Major accountabilities:

Stewardship

• Maintain the oversight and knowledge for entire manufacturing process performed on site and throughout the entire commercial lifecycle
• Create and maintain a product specific Quality Risk Analysis (QRAs).
• Ensure creation of Master Batch Record.
• Lead / support root cause investigation of process failures, initiate and lead product improvement projects, involving cross-functional teams.
• Ensure inspection readiness for all process related aspects of assigned products.
• Track and evaluate product performance, trending, detect issues, implementation of CAPAs.
• Monitor all critical variables and key variables as appropriate using statistical analysis and conducting regular product specific data trending.
• Present product performance and status of product improvement projects in site Manufacturing Robustness Review Board (MRRB).

Validation

• Define and implement validation strategy (process, cleaning, ongoing verification) and defend to authorities.
• Overall responsibility for establishment, prioritization, execution and tracking of Validation Master Plan for process, cleaning, packaging validation and ongoing process verification (OPV), ongoing cleaning verification.
• Ensure that all manufacturing and cleaning processes are validated, overview on state of validation at site is maintained.
• Establish and monitor validation KPIs.
• Maintain all validation activities in an inspection ready status. Product is maintained in constant state of validation.
• Author complex validation protocols.
• Establish local procedures & templates for respective validation documentation.
• Ensure that all Site validation activities are performed and are in line with the current Novartis requirements and cGMP, handling any deviations associated to these activities including oversight of pre-validation and validation resulting from technical changes.
• Provide technical expertise (and may facilitate) pre-validation risk assessments using risk management tools. 
• Be a senior advisor in case of difficult validation challenges at Site.
• Host validation council.
• Support Site MS&T Head in ensuring that responsible departments execute and maintain the VMP activities.
• Partner with Engineering, IT, QC, AS&T to define the interfaces to equipment qualification / utilities qualification, system qualification, analytical method validation.
• Ensure that the ongoing verification report (OPV) is established on time in alignment with the APQR.
• Ensure inspection readiness for all process related aspects of assigned products.

Performance Qualification

• Prepare Qualification documents of equipment with leverage to Global standard Qualification approach/practice.
• Engage cross functions including 3rd party to ensure that all PQ activities are performed and are in line with the current Novartis requirements and cGMP, handling any deviations associated
• Ensure PQ activities and Documents along within project schedule and budget.
• Facilitate execution of integrated line PQ, provide insight to finalize process design.

Launch & Transfer

• Participate in transfers and launches, Provide technical expertise for pre-validation / validation strategy.
• Create documents requirement in MPT
• Contribute to providing experimental data obtained during the validation activities, which will be used to prepare the related registration documentation.

Manufacturing Excellence

• Provide SME expertise to perform process characterization of pharmaceutical processes to increase robustness and sustainability.

Training

• Own the Training Curriculum for own Profile and direct reports.

Novartis Manufacturing Manual

• Support implementation of Novartis Manufacturing Manual principle 3.
• Represent site in validation network.

Key performance indicators:

• Validation Master Plan (VMP) completed and up to date.
• Product maintained in a constant state of validation.
• Transfers/launches implemented on schedule and on target without validation related issues.

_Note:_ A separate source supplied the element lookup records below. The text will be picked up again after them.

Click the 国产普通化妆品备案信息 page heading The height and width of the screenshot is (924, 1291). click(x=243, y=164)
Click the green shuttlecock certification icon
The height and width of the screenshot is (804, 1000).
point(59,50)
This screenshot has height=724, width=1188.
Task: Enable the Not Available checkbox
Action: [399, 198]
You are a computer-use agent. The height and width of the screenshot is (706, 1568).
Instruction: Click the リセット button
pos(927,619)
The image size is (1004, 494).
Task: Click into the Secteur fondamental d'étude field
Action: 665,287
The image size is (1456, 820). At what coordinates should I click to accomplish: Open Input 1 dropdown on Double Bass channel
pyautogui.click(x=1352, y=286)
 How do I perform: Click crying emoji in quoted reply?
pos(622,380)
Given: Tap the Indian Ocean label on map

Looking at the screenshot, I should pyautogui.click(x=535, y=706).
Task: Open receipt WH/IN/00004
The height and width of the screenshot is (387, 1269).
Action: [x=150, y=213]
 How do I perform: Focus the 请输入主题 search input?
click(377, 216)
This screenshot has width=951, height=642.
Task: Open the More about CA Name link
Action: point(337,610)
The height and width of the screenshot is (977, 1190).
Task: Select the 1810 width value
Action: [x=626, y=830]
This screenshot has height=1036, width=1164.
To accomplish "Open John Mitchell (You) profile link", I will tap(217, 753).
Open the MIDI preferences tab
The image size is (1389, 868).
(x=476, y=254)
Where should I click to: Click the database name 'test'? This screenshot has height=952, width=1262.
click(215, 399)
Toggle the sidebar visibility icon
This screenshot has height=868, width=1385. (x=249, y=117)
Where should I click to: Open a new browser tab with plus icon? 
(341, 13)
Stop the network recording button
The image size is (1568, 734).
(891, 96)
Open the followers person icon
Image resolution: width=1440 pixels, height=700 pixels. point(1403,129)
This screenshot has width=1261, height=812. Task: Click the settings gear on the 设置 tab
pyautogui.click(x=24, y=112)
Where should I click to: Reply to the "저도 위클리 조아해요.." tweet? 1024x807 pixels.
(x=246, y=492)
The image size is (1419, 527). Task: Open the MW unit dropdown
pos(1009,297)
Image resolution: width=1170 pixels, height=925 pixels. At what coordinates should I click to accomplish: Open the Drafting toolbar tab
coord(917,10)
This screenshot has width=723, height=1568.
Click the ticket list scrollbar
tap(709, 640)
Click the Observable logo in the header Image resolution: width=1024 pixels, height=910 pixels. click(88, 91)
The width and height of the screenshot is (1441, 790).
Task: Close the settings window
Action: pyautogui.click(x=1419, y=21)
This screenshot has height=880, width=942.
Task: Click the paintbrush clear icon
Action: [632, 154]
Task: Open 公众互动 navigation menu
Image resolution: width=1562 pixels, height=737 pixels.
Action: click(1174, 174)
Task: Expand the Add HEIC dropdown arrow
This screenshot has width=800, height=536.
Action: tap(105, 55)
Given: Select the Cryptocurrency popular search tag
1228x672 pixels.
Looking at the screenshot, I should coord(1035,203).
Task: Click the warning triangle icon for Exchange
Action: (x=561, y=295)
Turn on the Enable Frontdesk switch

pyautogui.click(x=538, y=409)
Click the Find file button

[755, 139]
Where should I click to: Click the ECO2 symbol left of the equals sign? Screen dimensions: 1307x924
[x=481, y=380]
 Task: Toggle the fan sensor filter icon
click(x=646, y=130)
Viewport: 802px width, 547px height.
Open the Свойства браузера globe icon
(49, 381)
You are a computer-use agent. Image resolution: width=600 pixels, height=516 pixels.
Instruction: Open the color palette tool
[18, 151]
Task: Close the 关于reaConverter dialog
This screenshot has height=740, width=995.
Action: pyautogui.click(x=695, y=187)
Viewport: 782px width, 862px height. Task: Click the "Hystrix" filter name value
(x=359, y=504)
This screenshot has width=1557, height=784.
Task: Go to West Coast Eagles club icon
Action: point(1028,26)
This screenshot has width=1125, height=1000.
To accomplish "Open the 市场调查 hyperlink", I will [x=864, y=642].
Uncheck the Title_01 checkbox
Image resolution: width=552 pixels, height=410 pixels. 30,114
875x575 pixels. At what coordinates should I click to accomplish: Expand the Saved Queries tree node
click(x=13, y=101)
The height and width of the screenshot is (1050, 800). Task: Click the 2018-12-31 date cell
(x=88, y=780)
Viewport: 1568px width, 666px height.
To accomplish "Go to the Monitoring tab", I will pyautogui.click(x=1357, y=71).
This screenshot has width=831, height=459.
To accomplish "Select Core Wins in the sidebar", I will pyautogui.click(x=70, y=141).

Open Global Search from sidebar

Deliver validation data that meet the target schedule and quality to support the required registration documentation.
• Validation approach meets Novartis QM requirements, health authority and industry standards.
• OoS, OoE, Deviation, CAPA, compliant, recall – process-related.
• Completeness of Regulatory CMC dossier.
• All related SOPs are updated on time.
• Success rate of Health Authorities’ inspections.

Minimum Requirements:
Work Experience:

• 8-year experience in manufacturing / manufacturing science and technology / technical development / quality of aseptic process.
• Thorough understanding of manufacturing processes and related process equipment.
• Strong working knowledge of applied statistics, quality systems and regulatory requirements across multiple health authorities.
• 5-year experience in executing process validation, having led and managed validation projects,  process support, e.g.  Process Expert role on the shop floor of pharmaceutical manufacturing and/or QA/QC. 
• Expert in reviewing and writing technical reports.
• Proven project management experience in a cross-functional environment (e.g. multi-site, technical development, other functions).
• Fundamental understanding of standard pharmaceutical analytical testing.
• Proven process understanding (Pharma, GMP, Regulatory aspects).
• Sound experience of data handling and applied statistics is a must.

Skills:

• Knowledge Of Gmp.
• Manufacturing Process & Technologies.
• Process Validation & Process Control.
• Control Strategy and Process Performance Monitoring
• Risk Management.
• Applied Statistics.
• General HSE Knowledge  .

Languages :

•  Fluent in English and proficient in country language.